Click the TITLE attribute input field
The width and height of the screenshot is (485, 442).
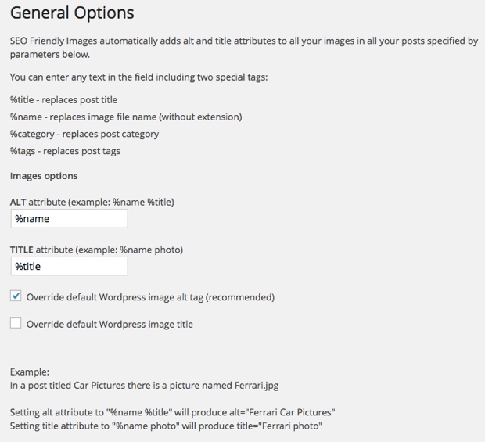point(69,266)
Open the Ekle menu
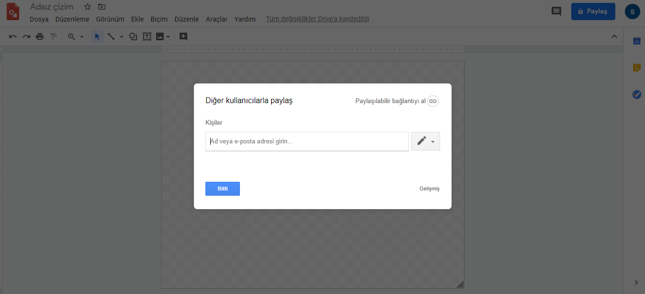The height and width of the screenshot is (294, 645). tap(137, 19)
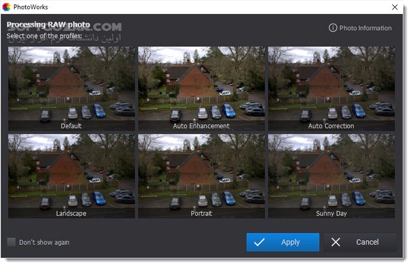This screenshot has height=266, width=411.
Task: Click the info circle icon beside Photo Information
Action: (x=333, y=28)
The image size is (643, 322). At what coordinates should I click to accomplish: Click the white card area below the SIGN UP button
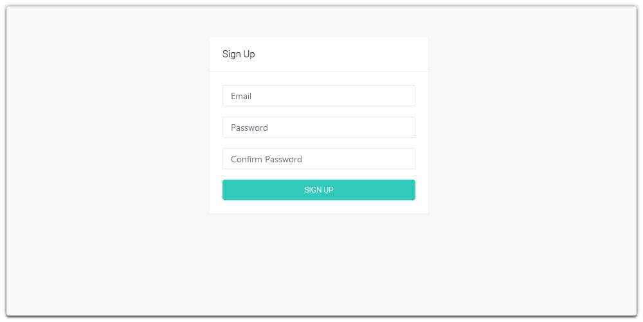coord(319,207)
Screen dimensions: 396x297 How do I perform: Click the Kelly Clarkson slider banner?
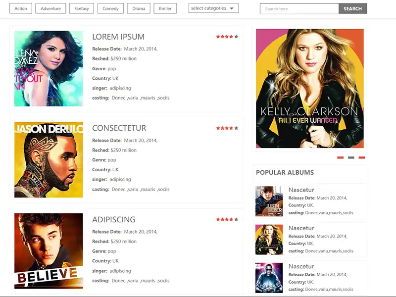tap(310, 88)
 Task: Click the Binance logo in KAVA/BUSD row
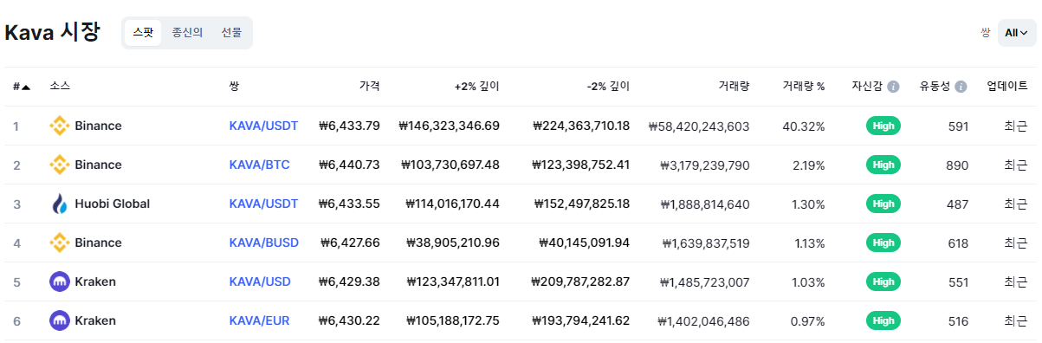tap(59, 243)
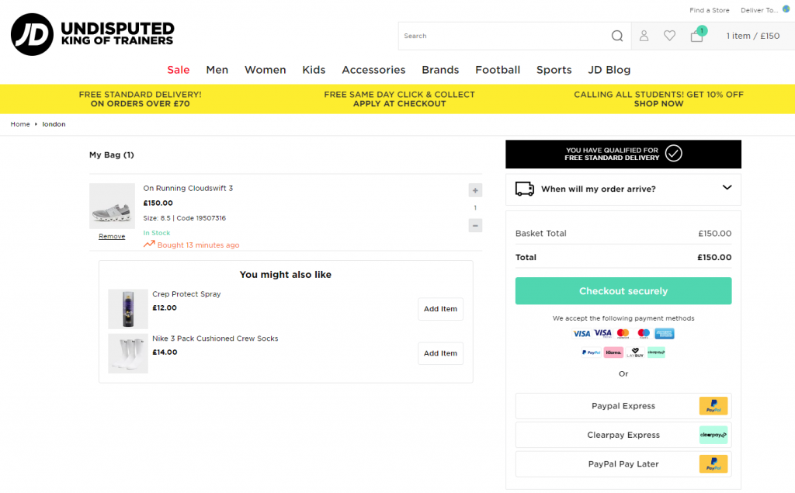The height and width of the screenshot is (493, 795).
Task: Open the Brands menu
Action: (x=440, y=70)
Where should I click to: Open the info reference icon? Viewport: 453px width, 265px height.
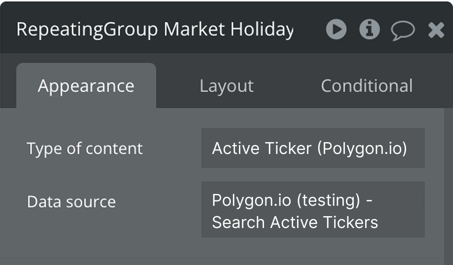click(369, 30)
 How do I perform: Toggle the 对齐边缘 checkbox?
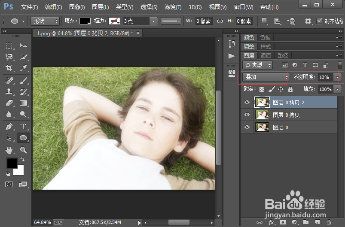click(x=319, y=21)
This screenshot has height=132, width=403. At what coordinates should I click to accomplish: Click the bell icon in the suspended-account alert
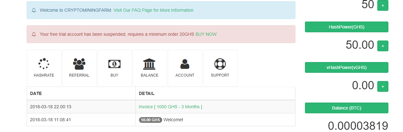click(x=34, y=34)
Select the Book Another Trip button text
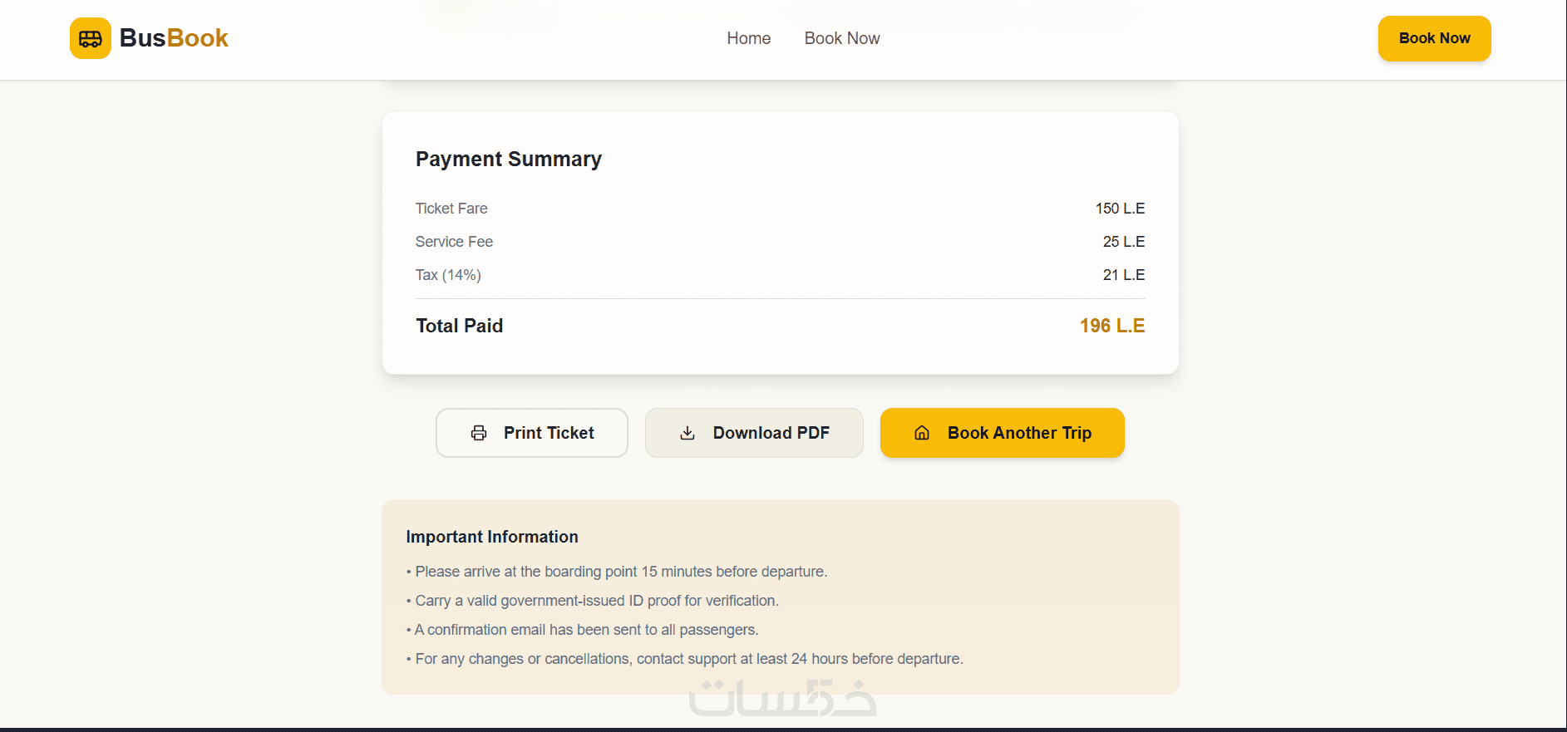 pos(1019,433)
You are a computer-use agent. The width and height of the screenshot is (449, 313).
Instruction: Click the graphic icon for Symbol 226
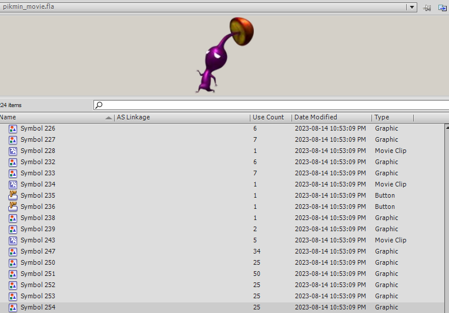pos(13,128)
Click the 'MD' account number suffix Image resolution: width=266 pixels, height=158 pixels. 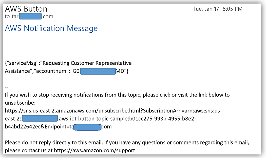[x=120, y=71]
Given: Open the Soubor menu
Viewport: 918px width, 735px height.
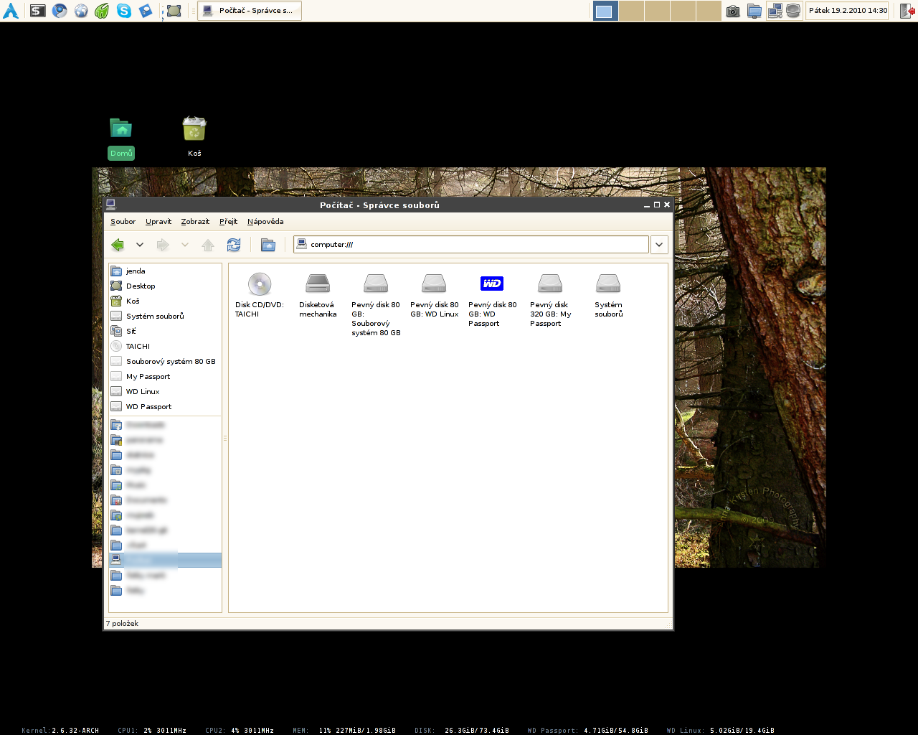Looking at the screenshot, I should point(123,222).
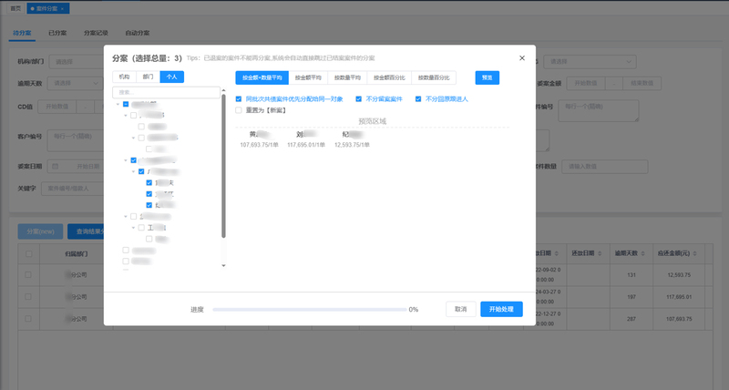Uncheck the 不分留案案件 option
729x390 pixels.
pyautogui.click(x=359, y=98)
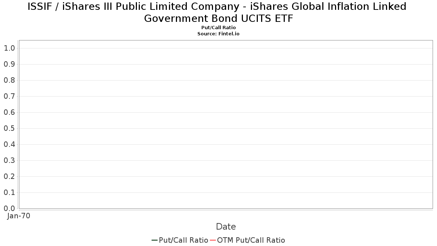Click the 0.5 y-axis tick label
This screenshot has width=437, height=246.
9,128
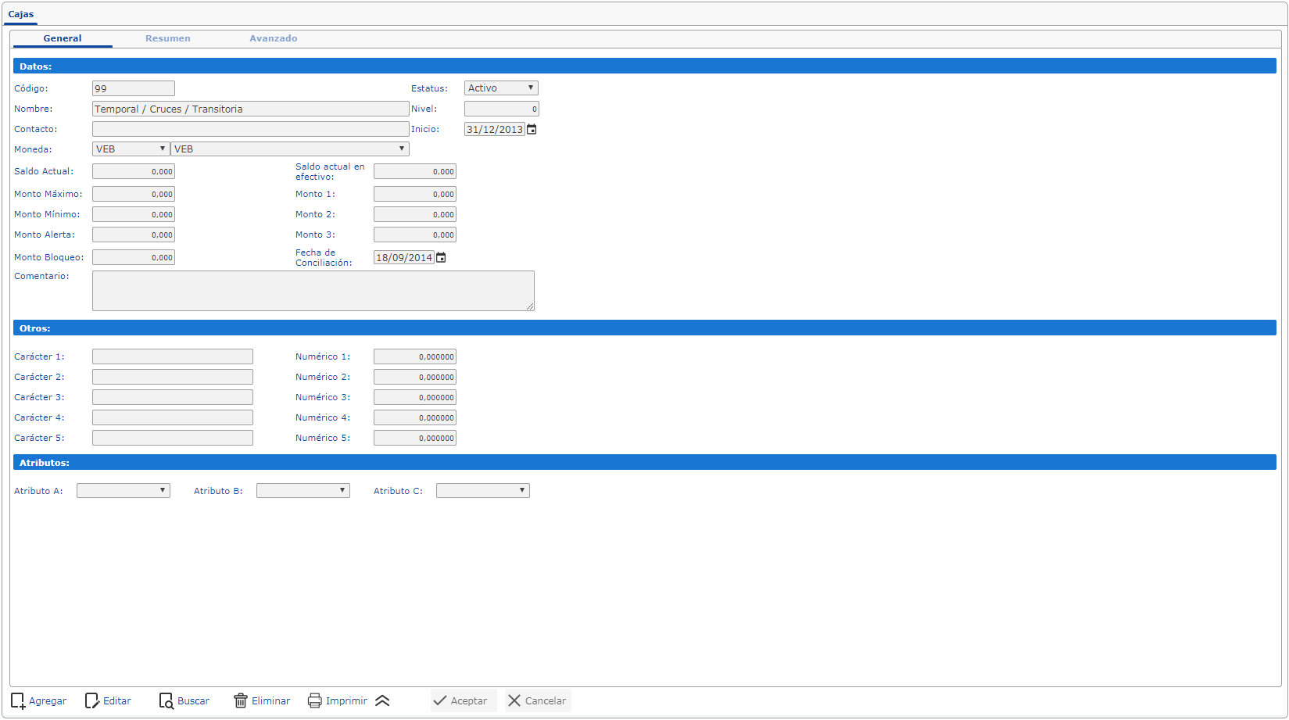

□ □ □ □ □ □ □

» WHAT THE TASK ASKS
Exactly as written above, retype the lines starting at the one holding "Screen dimensions: 396x297" and ending at the one holding "You are a computer-use", both included, but not the pictures.

» ANSWER TO THIS TASK
Screen dimensions: 396x297 How do I perform: Click the Kelly Clarkson slider banner?
tap(310, 88)
 Task: Click the Binance logo in KAVA/BUSD row
tap(59, 243)
The height and width of the screenshot is (493, 795).
Task: Open the Brands menu
Action: (x=440, y=70)
Where should I click to: Open the info reference icon? Viewport: 453px width, 265px height.
click(369, 30)
 How do I perform: Toggle the 对齐边缘 checkbox?
click(x=319, y=21)
This screenshot has height=132, width=403. At what coordinates should I click to accomplish: Click the bell icon in the suspended-account alert
click(x=34, y=34)
Select the Book Another Trip button text
 pos(1019,433)
You are a computer-use agent. The width and height of the screenshot is (449, 313).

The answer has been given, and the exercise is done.